* start Dataset *

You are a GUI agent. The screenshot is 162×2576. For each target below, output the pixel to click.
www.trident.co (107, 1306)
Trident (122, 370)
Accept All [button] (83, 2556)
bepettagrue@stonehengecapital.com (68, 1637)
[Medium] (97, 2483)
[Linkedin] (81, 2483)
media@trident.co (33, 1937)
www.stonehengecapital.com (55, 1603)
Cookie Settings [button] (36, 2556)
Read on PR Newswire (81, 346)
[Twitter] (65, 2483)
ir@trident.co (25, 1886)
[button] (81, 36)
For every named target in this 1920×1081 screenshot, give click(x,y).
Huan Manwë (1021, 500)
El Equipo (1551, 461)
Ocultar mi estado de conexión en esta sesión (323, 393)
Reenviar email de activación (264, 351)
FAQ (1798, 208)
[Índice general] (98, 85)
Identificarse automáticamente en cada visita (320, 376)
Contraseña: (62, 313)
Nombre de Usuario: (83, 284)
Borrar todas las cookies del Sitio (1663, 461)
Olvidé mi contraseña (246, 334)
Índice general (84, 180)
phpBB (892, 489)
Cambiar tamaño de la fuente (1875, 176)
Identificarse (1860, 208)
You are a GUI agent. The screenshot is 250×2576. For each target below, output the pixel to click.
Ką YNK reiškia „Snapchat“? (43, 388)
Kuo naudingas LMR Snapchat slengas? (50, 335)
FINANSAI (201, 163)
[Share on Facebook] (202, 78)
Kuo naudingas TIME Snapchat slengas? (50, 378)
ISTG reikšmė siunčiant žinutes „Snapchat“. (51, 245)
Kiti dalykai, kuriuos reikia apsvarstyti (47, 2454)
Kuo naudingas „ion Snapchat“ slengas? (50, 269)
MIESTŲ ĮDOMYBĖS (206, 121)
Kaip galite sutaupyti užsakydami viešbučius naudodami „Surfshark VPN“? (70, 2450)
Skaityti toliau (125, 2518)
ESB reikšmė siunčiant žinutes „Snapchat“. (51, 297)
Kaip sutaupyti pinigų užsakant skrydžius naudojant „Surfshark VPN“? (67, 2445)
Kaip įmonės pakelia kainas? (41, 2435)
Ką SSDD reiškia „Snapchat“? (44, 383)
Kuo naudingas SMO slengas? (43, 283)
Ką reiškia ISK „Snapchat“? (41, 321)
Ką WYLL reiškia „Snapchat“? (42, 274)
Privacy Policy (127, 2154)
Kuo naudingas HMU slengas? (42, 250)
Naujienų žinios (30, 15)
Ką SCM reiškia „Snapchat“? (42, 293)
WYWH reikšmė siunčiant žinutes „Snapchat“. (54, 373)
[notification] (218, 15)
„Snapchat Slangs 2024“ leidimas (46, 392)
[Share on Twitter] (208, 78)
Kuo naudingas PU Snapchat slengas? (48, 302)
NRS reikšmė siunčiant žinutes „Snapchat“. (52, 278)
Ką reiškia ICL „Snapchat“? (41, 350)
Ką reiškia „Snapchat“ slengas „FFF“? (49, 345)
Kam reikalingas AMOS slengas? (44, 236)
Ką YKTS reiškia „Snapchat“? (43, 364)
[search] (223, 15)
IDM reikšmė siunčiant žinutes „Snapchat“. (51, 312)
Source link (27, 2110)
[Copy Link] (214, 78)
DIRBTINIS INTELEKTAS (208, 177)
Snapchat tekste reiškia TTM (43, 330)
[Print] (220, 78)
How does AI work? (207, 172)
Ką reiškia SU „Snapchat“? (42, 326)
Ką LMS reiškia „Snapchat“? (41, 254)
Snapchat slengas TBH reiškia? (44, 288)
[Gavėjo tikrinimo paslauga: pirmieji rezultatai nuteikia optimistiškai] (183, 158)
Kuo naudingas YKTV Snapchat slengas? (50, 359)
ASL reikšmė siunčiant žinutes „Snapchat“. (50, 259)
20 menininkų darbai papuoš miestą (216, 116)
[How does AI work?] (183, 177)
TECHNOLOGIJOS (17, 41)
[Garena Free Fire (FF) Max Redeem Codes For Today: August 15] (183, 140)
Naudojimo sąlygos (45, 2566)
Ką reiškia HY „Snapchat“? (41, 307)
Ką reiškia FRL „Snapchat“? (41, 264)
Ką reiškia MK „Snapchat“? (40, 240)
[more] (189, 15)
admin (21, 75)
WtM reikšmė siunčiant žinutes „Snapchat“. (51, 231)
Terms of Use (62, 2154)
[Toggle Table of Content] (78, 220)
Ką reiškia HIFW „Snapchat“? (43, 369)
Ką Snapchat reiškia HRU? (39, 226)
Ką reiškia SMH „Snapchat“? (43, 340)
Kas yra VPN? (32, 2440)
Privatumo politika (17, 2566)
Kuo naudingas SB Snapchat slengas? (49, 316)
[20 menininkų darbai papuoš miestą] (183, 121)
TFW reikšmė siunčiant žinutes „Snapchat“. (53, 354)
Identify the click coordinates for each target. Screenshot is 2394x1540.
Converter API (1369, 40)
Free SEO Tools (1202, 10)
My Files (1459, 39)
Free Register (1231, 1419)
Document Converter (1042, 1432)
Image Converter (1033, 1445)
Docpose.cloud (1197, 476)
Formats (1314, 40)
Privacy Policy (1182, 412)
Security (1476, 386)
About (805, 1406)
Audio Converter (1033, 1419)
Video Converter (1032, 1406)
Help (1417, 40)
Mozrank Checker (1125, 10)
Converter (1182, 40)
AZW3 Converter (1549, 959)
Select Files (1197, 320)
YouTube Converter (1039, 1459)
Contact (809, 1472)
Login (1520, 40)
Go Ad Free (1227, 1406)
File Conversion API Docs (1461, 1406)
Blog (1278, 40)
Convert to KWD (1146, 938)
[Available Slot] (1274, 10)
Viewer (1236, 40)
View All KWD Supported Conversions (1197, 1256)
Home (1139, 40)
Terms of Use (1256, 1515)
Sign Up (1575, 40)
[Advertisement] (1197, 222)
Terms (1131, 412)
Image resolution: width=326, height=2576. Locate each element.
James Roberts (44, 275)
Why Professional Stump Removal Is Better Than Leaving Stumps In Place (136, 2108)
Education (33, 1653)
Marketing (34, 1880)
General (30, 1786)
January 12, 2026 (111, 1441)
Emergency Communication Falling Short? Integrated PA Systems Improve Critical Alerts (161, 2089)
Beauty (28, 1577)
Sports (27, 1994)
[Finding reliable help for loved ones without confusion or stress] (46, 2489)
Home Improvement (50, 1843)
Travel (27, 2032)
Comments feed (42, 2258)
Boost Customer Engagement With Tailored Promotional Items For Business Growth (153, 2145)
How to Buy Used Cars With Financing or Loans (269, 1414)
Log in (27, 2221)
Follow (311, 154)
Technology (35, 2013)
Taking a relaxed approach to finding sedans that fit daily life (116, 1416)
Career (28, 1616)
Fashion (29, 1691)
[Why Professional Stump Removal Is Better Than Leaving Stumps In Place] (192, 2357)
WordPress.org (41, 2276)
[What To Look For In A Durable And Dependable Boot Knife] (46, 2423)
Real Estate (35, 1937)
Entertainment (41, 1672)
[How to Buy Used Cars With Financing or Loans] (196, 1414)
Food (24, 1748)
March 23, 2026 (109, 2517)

* end Dataset *

* _Brief_: Reproduce every one of the entries above, swapping each occurrence of "Surfshark VPN" for "NordVPN" and leaving everything else untouched.

* _Response_:
You are a GUI agent. The screenshot is 162×2576. For each target below, output the pixel to click.
www.trident.co (107, 1306)
Trident (122, 370)
Accept All [button] (83, 2556)
bepettagrue@stonehengecapital.com (68, 1637)
[Medium] (97, 2483)
[Linkedin] (81, 2483)
media@trident.co (33, 1937)
www.stonehengecapital.com (55, 1603)
Cookie Settings [button] (36, 2556)
Read on PR Newswire (81, 346)
[Twitter] (65, 2483)
ir@trident.co (25, 1886)
[button] (81, 36)
For every named target in this 1920×1081 screenshot, give click(x,y).
Huan Manwë (1021, 500)
El Equipo (1551, 461)
Ocultar mi estado de conexión en esta sesión (323, 393)
Reenviar email de activación (264, 351)
FAQ (1798, 208)
[Índice general] (98, 85)
Identificarse automáticamente en cada visita (320, 376)
Contraseña: (62, 313)
Nombre de Usuario: (83, 284)
Borrar todas las cookies del Sitio (1663, 461)
Olvidé mi contraseña (246, 334)
Índice general (84, 180)
phpBB (892, 489)
Cambiar tamaño de la fuente (1875, 176)
Identificarse (1860, 208)
You are a GUI agent. The screenshot is 250×2576. For each target below, output the pixel to click.
Ką YNK reiškia „Snapchat“? (43, 388)
Kuo naudingas LMR Snapchat slengas? (50, 335)
FINANSAI (201, 163)
[Share on Facebook] (202, 78)
Kuo naudingas TIME Snapchat slengas? (50, 378)
ISTG reikšmė siunčiant žinutes „Snapchat“. (51, 245)
Kiti dalykai, kuriuos reikia apsvarstyti (47, 2454)
Kuo naudingas „ion Snapchat“ slengas? (50, 269)
MIESTŲ ĮDOMYBĖS (206, 121)
Kaip galite sutaupyti užsakydami viešbučius naudodami „NordVPN“? (70, 2450)
Skaityti toliau (125, 2518)
ESB reikšmė siunčiant žinutes „Snapchat“. (51, 297)
Kaip sutaupyti pinigų užsakant skrydžius naudojant „NordVPN“? (67, 2445)
Kaip įmonės pakelia kainas? (41, 2435)
Ką SSDD reiškia „Snapchat“? (44, 383)
Kuo naudingas SMO slengas? (43, 283)
Ką reiškia ISK „Snapchat“? (41, 321)
Ką WYLL reiškia „Snapchat“? (42, 274)
Privacy Policy (127, 2154)
Kuo naudingas HMU slengas? (42, 250)
Naujienų žinios (30, 15)
Ką SCM reiškia „Snapchat“? (42, 293)
WYWH reikšmė siunčiant žinutes „Snapchat“. (54, 373)
[notification] (218, 15)
„Snapchat Slangs 2024“ leidimas (46, 392)
[Share on Twitter] (208, 78)
Kuo naudingas PU Snapchat slengas? (48, 302)
NRS reikšmė siunčiant žinutes „Snapchat“. (52, 278)
Ką reiškia ICL „Snapchat“? (41, 350)
Ką reiškia „Snapchat“ slengas „FFF“? (49, 345)
Kam reikalingas AMOS slengas? (44, 236)
Ką YKTS reiškia „Snapchat“? (43, 364)
[search] (223, 15)
IDM reikšmė siunčiant žinutes „Snapchat“. (51, 312)
Source link (27, 2110)
[Copy Link] (214, 78)
DIRBTINIS INTELEKTAS (208, 177)
Snapchat tekste reiškia TTM (43, 330)
[Print] (220, 78)
How does AI work? (207, 172)
Ką reiškia SU „Snapchat“? (42, 326)
Ką LMS reiškia „Snapchat“? (41, 254)
Snapchat slengas TBH reiškia? (44, 288)
[Gavėjo tikrinimo paslauga: pirmieji rezultatai nuteikia optimistiškai] (183, 158)
Kuo naudingas YKTV Snapchat slengas? (50, 359)
ASL reikšmė siunčiant žinutes „Snapchat“. (50, 259)
20 menininkų darbai papuoš miestą (216, 116)
[How does AI work?] (183, 177)
TECHNOLOGIJOS (17, 41)
[Garena Free Fire (FF) Max Redeem Codes For Today: August 15] (183, 140)
Naudojimo sąlygos (45, 2566)
Ką reiškia HY „Snapchat“? (41, 307)
Ką reiškia FRL „Snapchat“? (41, 264)
Ką reiškia MK „Snapchat“? (40, 240)
[more] (189, 15)
admin (21, 75)
WtM reikšmė siunčiant žinutes „Snapchat“. (51, 231)
Terms of Use (62, 2154)
[Toggle Table of Content] (78, 220)
Ką reiškia HIFW „Snapchat“? (43, 369)
Ką Snapchat reiškia HRU? (39, 226)
Ką reiškia SMH „Snapchat“? (43, 340)
Kas yra VPN? (32, 2440)
Privatumo politika (17, 2566)
Kuo naudingas SB Snapchat slengas? (49, 316)
[20 menininkų darbai papuoš miestą] (183, 121)
TFW reikšmė siunčiant žinutes „Snapchat“. (53, 354)
Identify the click coordinates for each target. Screenshot is 2394x1540.
Converter API (1369, 40)
Free SEO Tools (1202, 10)
My Files (1459, 39)
Free Register (1231, 1419)
Document Converter (1042, 1432)
Image Converter (1033, 1445)
Docpose.cloud (1197, 476)
Formats (1314, 40)
Privacy Policy (1182, 412)
Security (1476, 386)
About (805, 1406)
Audio Converter (1033, 1419)
Video Converter (1032, 1406)
Help (1417, 40)
Mozrank Checker (1125, 10)
Converter (1182, 40)
AZW3 Converter (1549, 959)
Select Files (1197, 320)
YouTube Converter (1039, 1459)
Contact (809, 1472)
Login (1520, 40)
Go Ad Free (1227, 1406)
File Conversion API Docs (1461, 1406)
Blog (1278, 40)
Convert to KWD (1146, 938)
[Available Slot] (1274, 10)
Viewer (1236, 40)
View All KWD Supported Conversions (1197, 1256)
Home (1139, 40)
Terms of Use (1256, 1515)
Sign Up (1575, 40)
[Advertisement] (1197, 222)
Terms (1131, 412)
Image resolution: width=326, height=2576. Locate each element.
James Roberts (44, 275)
Why Professional Stump Removal Is Better Than Leaving Stumps In Place (136, 2108)
Education (33, 1653)
Marketing (34, 1880)
General (30, 1786)
January 12, 2026 (111, 1441)
Emergency Communication Falling Short? Integrated PA Systems Improve Critical Alerts (161, 2089)
Beauty (28, 1577)
Sports (27, 1994)
[Finding reliable help for loved ones without confusion or stress] (46, 2489)
Home Improvement (50, 1843)
Travel (27, 2032)
Comments feed (42, 2258)
Boost Customer Engagement With Tailored Promotional Items For Business Growth (153, 2145)
How to Buy Used Cars With Financing or Loans (269, 1414)
Log in (27, 2221)
Follow (311, 154)
Technology (35, 2013)
Taking a relaxed approach to finding sedans that fit daily life (116, 1416)
Career (28, 1616)
Fashion (29, 1691)
[Why Professional Stump Removal Is Better Than Leaving Stumps In Place] (192, 2357)
WordPress.org (41, 2276)
[What To Look For In A Durable And Dependable Boot Knife] (46, 2423)
Real Estate (35, 1937)
Entertainment (41, 1672)
[How to Buy Used Cars With Financing or Loans] (196, 1414)
Food (24, 1748)
March 23, 2026 (109, 2517)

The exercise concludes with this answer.